Custom CUDA kernels for LLM inference, profiled and benchmarked against PyTorch, FlashAttention, and vLLM on Llama 3 8B.
A capstone-grade study of the three kernels that dominate the cost of serving a chat LLM:
| Track | Kernel | Bottleneck it attacks |
|---|---|---|
| 1 | Fused attention (FlashAttention-style decode + prefill) | HBM traffic of the N×N attention score matrix |
| 2 | KV-cache compression (INT8 / INT4 + fused dequant) | KV-cache memory capacity & bandwidth |
| 3 | Quantized matmul (W4A16 weight-only GEMM) | Weight-memory bandwidth during decode |
Every kernel goes through one disciplined pipeline:
PyTorch reference -> naive CUDA -> optimized CUDA (iterative) -> vendor / SOTA baseline
(correctness) (CUDA vs CUDA: step 1) (CUDA vs CUDA: step N) (CUDA vs Python / SOTA)

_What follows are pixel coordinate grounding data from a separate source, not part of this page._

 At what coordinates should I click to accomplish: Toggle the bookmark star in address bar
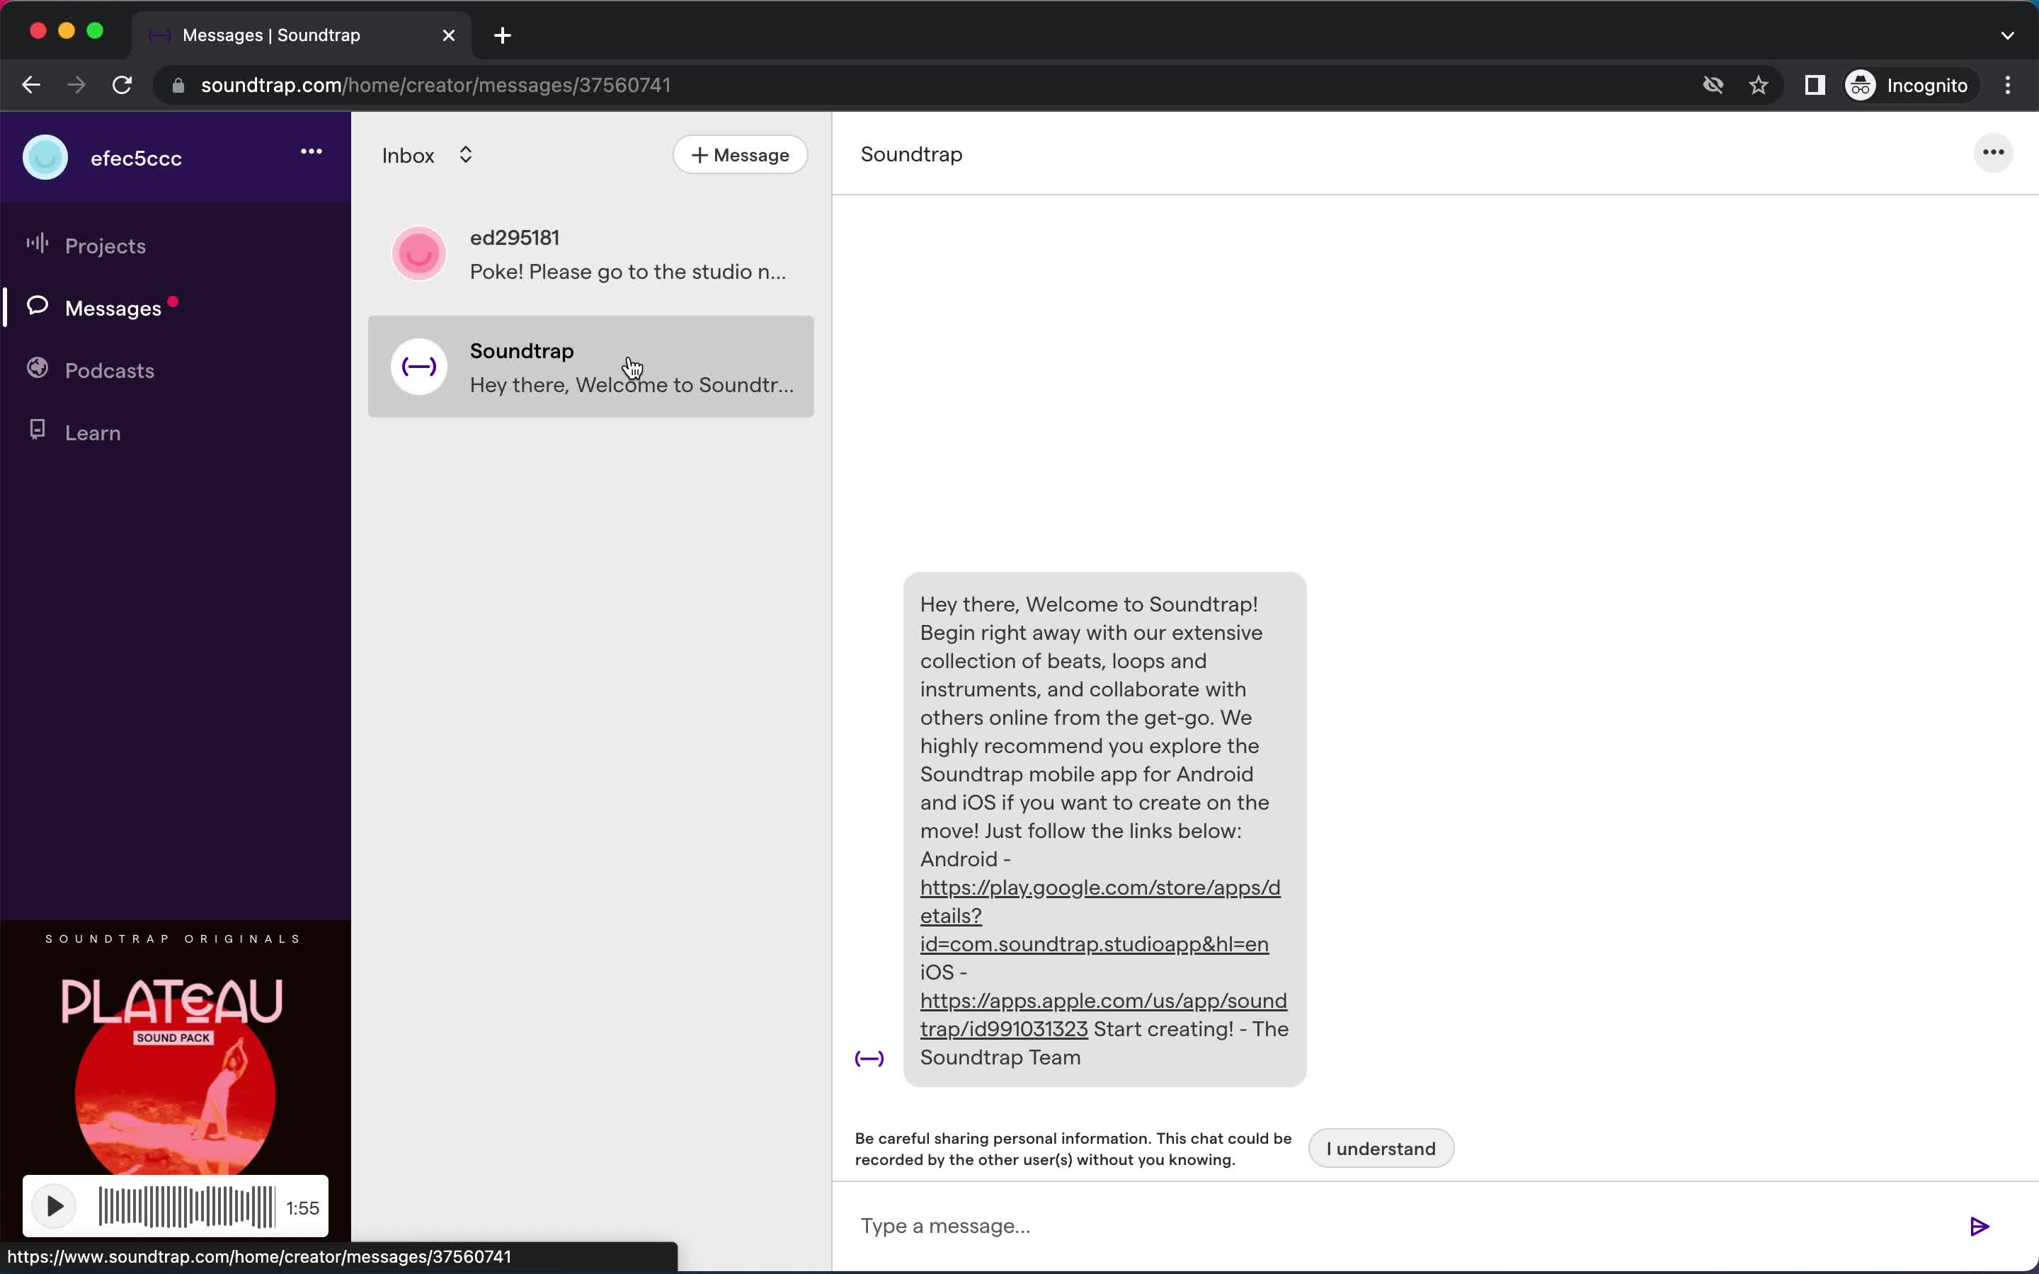[x=1760, y=85]
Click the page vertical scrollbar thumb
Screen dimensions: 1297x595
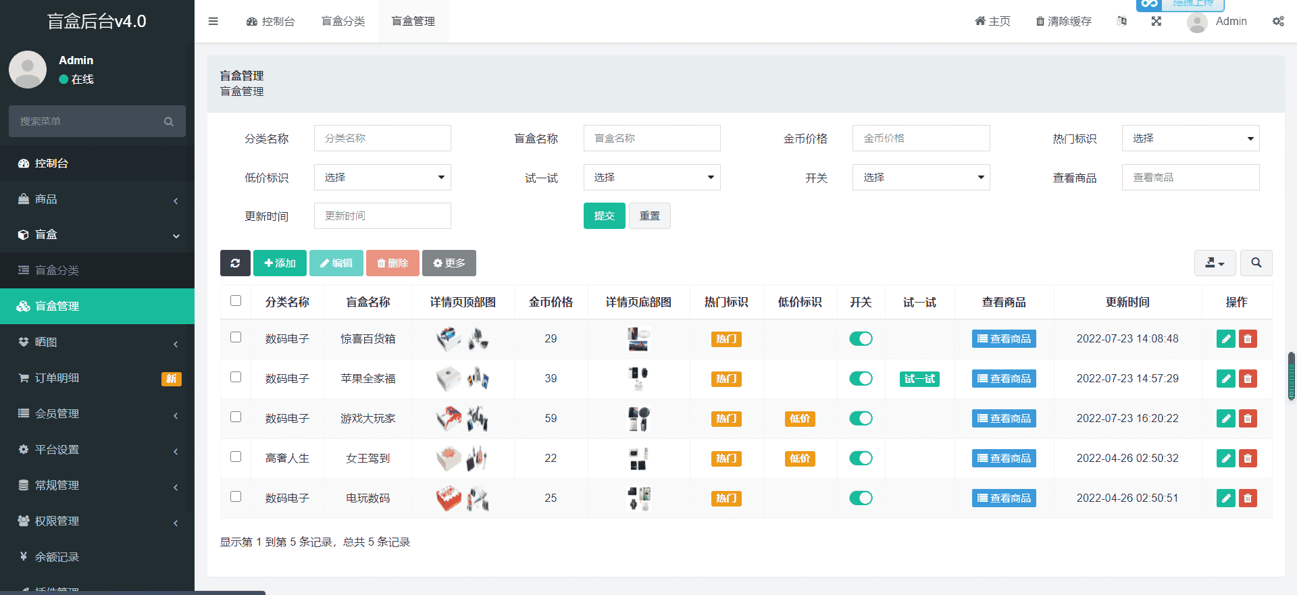click(1292, 376)
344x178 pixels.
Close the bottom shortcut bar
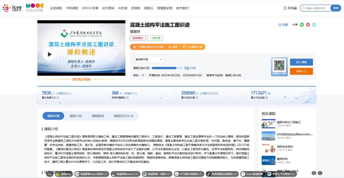[320, 173]
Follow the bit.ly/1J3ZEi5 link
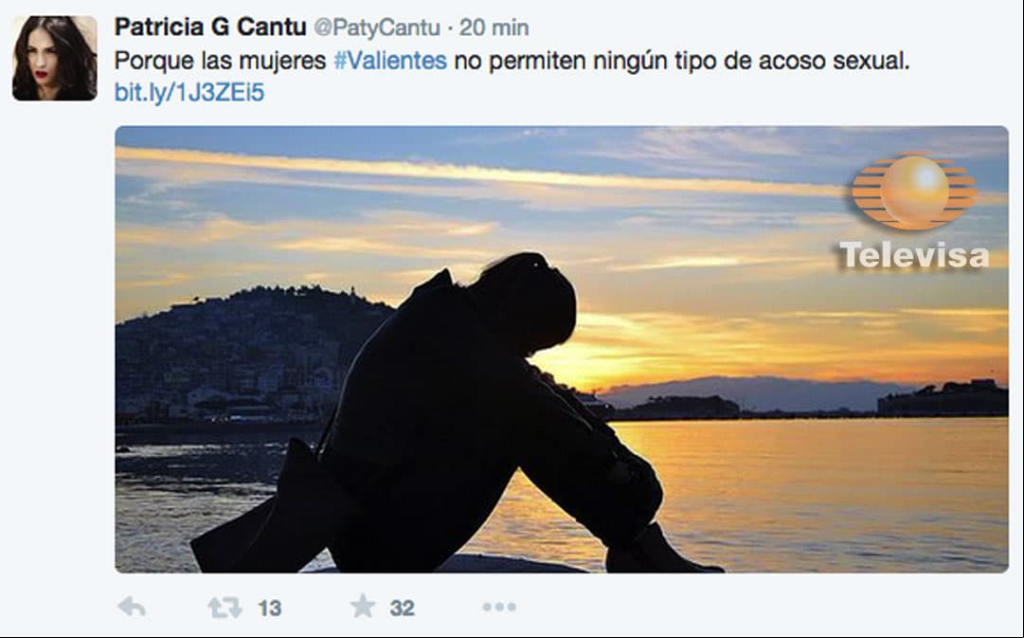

- Correctness gate — no performance number is recorded until the kernel matches the PyTorch reference within a documented tolerance.
- Incremental log — every optimization step records before/after numbers in
docs/results/RESULTS.md. That log is the interview deliverable. - Profiler-backed — each claim is tied to an Nsight Compute metric (achieved bandwidth, occupancy, warp-stall reasons), not just wall-clock time.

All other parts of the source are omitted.